(Action item) Look through the entries that follow and return each line that has the string "tree".

↓↓↓

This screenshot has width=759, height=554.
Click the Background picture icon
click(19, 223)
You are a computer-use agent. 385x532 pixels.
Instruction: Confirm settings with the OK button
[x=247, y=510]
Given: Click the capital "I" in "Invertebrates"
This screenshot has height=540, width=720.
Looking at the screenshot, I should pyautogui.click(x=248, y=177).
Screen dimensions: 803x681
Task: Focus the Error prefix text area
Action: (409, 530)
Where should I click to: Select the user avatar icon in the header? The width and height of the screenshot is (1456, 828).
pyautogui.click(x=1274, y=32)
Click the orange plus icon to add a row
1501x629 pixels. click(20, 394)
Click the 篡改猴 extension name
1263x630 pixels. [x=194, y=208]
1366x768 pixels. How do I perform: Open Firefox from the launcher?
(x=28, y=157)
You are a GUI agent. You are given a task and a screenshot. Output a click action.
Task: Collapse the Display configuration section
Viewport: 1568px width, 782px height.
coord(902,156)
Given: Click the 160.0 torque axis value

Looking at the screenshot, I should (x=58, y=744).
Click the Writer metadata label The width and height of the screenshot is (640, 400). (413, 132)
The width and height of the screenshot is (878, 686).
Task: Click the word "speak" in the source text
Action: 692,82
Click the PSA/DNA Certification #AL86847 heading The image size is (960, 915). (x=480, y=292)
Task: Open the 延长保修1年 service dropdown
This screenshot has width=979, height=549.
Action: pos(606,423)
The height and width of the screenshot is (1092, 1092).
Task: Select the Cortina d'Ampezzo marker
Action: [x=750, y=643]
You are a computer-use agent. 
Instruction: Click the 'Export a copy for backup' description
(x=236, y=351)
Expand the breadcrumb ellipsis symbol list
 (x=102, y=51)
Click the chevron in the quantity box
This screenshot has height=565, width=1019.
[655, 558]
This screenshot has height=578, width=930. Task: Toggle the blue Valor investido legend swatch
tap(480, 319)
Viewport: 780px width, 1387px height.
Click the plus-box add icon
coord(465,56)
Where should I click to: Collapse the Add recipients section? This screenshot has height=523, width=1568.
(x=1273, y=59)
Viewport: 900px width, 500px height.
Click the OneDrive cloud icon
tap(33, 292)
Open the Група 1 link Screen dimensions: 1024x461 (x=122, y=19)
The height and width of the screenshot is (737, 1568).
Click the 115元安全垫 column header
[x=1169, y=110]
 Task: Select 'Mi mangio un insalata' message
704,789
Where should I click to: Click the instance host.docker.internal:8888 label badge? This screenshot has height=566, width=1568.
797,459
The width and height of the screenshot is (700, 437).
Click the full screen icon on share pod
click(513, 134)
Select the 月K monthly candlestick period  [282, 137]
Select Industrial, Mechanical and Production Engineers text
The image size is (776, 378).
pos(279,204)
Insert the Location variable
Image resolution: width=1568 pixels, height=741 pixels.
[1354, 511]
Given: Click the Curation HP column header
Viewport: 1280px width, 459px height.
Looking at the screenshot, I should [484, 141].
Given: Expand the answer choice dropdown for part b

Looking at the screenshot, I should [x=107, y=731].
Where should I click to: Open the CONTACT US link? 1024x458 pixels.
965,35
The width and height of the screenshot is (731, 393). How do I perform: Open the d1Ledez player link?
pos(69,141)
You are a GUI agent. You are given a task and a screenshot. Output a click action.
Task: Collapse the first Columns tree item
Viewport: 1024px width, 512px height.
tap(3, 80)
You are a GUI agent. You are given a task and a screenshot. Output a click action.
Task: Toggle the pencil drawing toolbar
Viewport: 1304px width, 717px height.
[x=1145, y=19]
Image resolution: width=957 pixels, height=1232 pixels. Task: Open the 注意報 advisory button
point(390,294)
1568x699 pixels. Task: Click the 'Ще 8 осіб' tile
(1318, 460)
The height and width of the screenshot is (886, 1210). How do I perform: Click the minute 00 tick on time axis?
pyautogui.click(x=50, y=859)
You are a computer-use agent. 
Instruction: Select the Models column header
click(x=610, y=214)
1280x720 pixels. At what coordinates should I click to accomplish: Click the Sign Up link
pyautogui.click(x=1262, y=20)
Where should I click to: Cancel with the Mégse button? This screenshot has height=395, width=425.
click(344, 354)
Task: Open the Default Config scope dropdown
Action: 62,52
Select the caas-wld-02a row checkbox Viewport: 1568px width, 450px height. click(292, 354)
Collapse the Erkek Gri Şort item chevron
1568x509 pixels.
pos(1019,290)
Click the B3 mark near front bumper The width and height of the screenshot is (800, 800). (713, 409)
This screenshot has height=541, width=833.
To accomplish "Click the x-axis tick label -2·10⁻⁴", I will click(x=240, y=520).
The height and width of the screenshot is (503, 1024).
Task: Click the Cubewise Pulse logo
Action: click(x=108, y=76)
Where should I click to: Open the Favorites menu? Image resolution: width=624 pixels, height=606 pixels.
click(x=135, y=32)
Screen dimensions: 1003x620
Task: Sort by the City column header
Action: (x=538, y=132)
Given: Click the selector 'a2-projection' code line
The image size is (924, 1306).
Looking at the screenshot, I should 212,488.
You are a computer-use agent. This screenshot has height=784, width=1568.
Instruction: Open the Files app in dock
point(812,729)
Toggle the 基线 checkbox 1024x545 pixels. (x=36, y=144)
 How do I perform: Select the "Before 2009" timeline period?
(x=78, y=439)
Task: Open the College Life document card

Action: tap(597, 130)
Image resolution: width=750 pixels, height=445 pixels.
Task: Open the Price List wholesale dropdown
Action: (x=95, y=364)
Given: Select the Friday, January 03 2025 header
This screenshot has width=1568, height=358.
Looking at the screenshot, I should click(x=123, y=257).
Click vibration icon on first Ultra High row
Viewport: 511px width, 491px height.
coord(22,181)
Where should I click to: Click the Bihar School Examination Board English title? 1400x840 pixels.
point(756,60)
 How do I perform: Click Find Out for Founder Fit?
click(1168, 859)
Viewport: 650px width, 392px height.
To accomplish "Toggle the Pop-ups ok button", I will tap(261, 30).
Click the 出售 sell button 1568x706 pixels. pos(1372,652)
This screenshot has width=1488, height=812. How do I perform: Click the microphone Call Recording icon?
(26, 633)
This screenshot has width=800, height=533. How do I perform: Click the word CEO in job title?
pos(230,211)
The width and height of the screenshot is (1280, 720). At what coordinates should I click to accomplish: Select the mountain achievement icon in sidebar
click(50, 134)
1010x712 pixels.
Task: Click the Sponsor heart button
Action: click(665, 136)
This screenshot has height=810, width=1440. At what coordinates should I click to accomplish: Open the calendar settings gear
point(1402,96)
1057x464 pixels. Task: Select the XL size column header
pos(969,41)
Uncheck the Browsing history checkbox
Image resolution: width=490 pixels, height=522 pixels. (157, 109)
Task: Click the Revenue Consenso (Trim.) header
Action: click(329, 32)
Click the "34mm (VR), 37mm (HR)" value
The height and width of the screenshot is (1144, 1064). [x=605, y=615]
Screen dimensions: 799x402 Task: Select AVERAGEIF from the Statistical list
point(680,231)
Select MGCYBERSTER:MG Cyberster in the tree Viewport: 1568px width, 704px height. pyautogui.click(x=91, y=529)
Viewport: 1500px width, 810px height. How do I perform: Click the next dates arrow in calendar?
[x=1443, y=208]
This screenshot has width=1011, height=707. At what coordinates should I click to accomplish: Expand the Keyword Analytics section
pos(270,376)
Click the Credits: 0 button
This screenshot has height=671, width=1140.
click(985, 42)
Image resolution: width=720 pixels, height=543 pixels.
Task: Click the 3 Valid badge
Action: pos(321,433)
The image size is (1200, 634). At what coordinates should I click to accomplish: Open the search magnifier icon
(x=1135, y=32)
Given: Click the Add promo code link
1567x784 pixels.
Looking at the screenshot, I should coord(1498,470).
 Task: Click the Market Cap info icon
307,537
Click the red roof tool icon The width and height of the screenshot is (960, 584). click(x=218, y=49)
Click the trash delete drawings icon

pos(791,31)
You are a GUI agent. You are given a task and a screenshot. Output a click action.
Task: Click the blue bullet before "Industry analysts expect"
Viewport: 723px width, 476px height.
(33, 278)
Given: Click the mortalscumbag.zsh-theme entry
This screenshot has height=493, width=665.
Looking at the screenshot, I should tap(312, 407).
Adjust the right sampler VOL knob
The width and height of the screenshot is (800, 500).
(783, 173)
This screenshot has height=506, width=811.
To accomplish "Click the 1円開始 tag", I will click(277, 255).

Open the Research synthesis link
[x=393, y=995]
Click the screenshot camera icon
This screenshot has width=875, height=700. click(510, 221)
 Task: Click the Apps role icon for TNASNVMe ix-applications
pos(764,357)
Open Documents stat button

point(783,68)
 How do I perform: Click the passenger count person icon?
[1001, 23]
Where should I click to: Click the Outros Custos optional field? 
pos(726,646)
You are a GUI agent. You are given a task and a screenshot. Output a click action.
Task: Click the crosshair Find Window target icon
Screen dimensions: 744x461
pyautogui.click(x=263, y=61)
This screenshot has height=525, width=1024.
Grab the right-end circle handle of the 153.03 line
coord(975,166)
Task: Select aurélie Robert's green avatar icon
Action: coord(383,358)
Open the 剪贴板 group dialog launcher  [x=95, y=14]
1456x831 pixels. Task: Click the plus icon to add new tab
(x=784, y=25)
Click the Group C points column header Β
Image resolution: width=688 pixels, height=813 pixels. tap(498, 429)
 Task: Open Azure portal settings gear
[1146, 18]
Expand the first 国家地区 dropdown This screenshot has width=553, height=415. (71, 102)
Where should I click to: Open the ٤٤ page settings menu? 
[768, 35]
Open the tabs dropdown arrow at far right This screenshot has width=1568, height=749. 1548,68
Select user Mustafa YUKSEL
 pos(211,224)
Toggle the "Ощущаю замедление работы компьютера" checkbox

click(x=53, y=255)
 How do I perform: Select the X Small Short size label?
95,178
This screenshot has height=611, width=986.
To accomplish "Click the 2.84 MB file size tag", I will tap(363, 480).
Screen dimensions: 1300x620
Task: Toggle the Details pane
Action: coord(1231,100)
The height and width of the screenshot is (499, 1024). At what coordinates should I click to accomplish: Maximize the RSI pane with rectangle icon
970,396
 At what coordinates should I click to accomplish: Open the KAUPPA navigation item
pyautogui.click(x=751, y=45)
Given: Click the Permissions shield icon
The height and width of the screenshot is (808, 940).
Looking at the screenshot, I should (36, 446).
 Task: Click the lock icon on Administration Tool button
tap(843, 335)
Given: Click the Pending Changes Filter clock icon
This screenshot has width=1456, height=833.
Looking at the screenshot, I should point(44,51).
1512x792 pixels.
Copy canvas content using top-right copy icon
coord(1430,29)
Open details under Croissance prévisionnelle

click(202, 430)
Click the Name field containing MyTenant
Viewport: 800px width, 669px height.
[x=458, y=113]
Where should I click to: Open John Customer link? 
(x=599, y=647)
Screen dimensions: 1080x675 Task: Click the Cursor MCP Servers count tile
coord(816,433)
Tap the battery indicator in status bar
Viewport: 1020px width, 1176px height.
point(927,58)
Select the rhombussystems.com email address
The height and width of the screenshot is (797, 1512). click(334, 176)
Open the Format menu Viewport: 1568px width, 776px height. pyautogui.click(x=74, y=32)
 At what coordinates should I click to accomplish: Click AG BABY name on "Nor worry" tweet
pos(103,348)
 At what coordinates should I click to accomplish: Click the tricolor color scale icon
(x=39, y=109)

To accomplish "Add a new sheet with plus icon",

↑↑↑

(Exercise result)
Task: Collapse the first Columns tree item
Select MGCYBERSTER:MG Cyberster in the tree Viewport: 1568px width, 704px height. pyautogui.click(x=91, y=529)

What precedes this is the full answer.